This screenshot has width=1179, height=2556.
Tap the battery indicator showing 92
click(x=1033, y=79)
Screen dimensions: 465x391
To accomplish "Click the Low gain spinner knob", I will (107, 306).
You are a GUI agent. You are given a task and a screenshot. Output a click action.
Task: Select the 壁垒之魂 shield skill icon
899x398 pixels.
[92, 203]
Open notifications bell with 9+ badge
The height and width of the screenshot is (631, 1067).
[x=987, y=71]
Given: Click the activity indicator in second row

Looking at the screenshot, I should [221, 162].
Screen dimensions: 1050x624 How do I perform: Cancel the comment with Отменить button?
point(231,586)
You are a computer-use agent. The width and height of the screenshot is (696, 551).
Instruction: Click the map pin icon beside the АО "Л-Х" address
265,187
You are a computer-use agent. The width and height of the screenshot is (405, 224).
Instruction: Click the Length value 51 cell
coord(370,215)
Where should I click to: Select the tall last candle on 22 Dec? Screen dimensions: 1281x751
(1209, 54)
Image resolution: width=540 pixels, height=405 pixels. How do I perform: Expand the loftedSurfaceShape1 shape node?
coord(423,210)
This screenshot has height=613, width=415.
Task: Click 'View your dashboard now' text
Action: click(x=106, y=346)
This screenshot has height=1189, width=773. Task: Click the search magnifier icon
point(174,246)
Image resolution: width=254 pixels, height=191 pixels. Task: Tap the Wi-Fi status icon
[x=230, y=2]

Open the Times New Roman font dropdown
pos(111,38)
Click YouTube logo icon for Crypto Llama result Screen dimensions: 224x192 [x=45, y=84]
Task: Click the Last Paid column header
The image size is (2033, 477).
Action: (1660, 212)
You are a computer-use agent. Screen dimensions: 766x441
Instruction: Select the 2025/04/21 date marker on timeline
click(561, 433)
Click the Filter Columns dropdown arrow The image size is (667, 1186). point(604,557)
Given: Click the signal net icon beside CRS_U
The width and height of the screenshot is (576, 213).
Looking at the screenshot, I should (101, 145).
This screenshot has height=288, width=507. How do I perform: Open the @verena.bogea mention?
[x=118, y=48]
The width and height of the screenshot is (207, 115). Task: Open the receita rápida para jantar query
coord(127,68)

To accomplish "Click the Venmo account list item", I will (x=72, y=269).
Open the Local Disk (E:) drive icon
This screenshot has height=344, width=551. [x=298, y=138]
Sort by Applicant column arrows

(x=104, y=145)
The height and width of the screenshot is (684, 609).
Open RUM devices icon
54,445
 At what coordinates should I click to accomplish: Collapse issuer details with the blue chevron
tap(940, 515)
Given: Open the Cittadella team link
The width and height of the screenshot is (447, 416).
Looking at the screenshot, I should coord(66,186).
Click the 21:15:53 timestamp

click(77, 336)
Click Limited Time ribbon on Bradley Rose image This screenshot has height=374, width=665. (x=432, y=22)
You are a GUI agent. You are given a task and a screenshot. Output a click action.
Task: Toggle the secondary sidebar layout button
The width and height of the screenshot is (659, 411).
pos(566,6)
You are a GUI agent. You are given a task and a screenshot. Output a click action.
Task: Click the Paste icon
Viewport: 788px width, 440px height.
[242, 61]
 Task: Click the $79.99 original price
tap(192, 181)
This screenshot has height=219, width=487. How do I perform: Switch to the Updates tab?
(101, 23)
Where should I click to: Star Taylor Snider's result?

::::::

● **ABOUT THIS TASK**: Collect from the data above every line that includes "will".

● **RESULT OF THIS TASK**:
To accomplish "Click the Low gain spinner knob", I will (107, 306).
To accomplish "Click the Venmo account list item", I will (x=72, y=269).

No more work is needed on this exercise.